Start of Quoted passage

Wednesday, 24 January 2007

brainstem cavernoma

I really wanted to keep everyone up to date with how I am doing and help friends and family to understand my condition thoroughly, so here goes my first blog.

It really started on the Monday 2nd October 2006, I went to the doctor as I had a pain in my shoulder ( I thought it was a trapped nerve) on my right side. The Doctor prescribed me sleeping tablets and pain killers, I explained that I would not be happy to take sleeping tablets and I already had some pain killers I could take at home. However I would like to be referred to see a physiotherapist. The Doctor insisted that the prescription of pain killers and sleeping tablets was the normal course of action (she did not examine me). Anyway she referred me and I did not take the prescription thank god! I learned later that this lethal concoction would have put me in a coma or induced seizures.

On the next day I met my Mum for a meal at lunchtime, I felt really rough when I got up but did not want to cancel the lunch date, so took some pain killers. At lunch I noticed I could not walk properly in my heels, I just put it down to wearing trainers too much as a fitness instructor. I really struggled to get back to the tube and held on to my Mum all the way.

End of Quoted passage
Start of Supplied material

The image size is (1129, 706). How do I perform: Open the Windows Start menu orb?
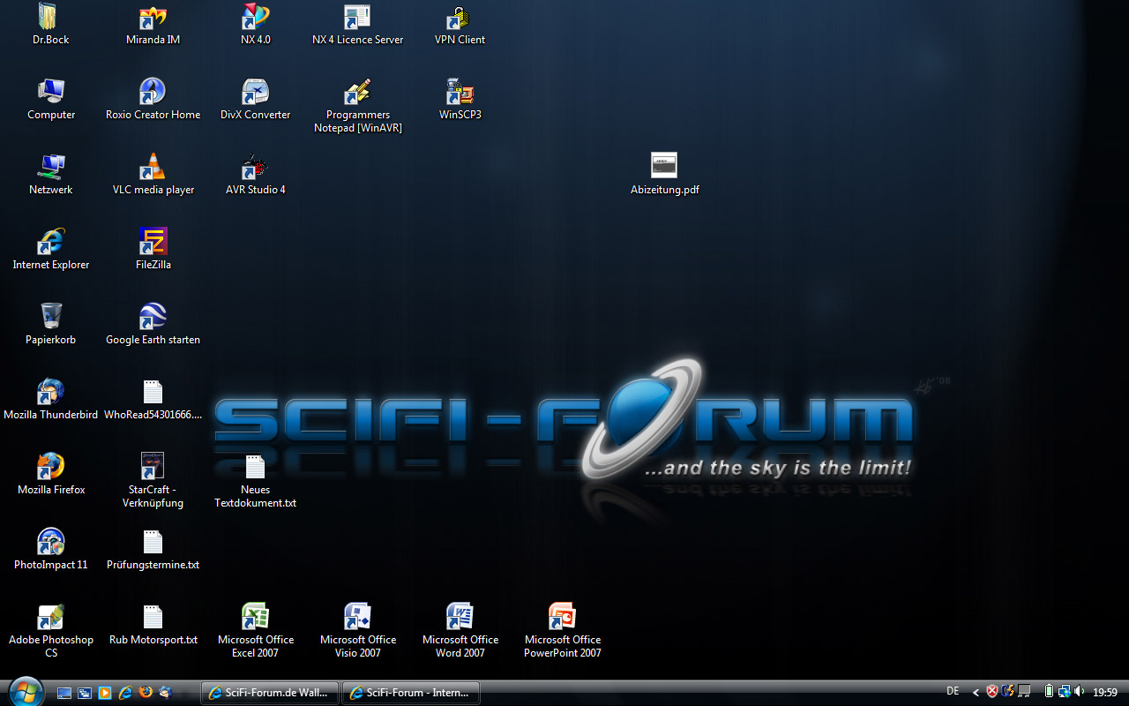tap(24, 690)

End of Supplied material
Start of Supplied material

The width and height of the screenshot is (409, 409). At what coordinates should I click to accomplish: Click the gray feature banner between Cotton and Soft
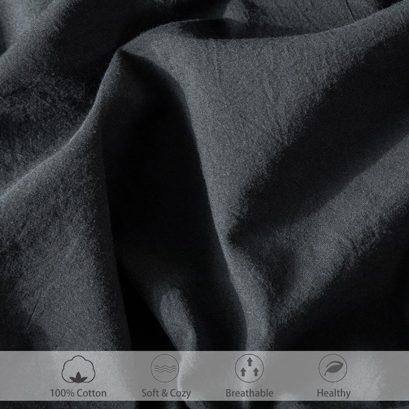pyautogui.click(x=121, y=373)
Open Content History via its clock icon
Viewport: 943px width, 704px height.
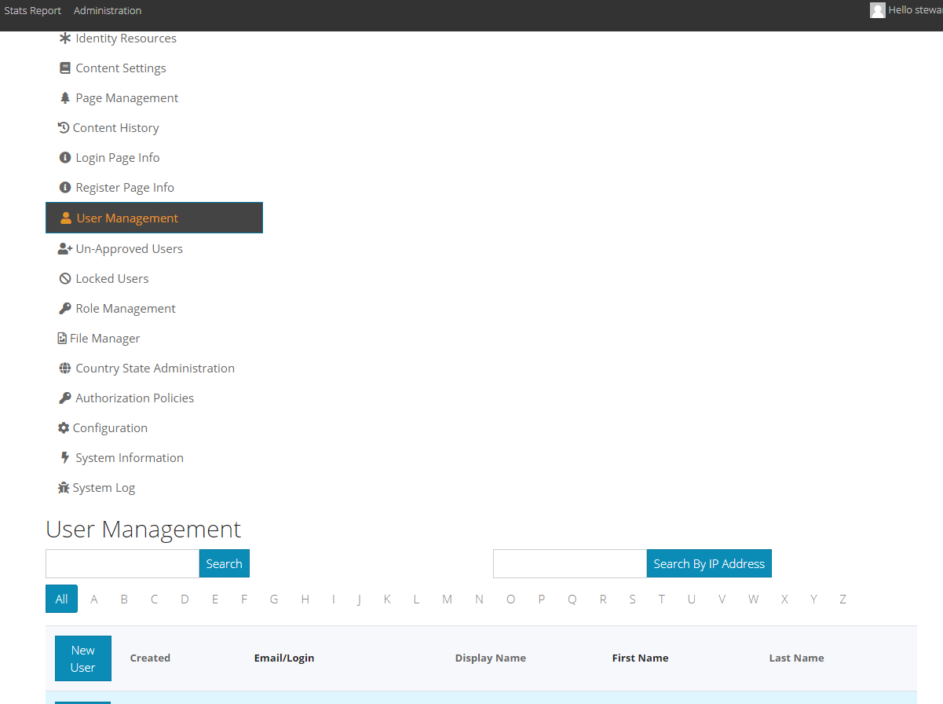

End of Supplied material

- _Exercises_
[A] Decide whether each statement agrees with the blog post. Answer yes or no for each and quote the words from the post that decide it.
(i) The doctor examined the writer before prescribing medication.
(ii) The writer took the sleeping tablets and pain killers the doctor prescribed.
(iii) The writer worked as a fitness instructor.
[B] List every physical problem that the writer of the blog post reports having on 2 and 3 October 2006.

- _Answer set_
[A]
(i) No: "(she did not examine me)"
(ii) No: "I did not take the prescription thank god!"
(iii) Yes: "wearing trainers too much as a fitness instructor"

[B]
- A pain in the shoulder on the right side
- Feeling "really rough" on getting up the next day
- Not being able to walk properly in heels at lunch
- Struggling to get back to the tube and holding on to Mum all the way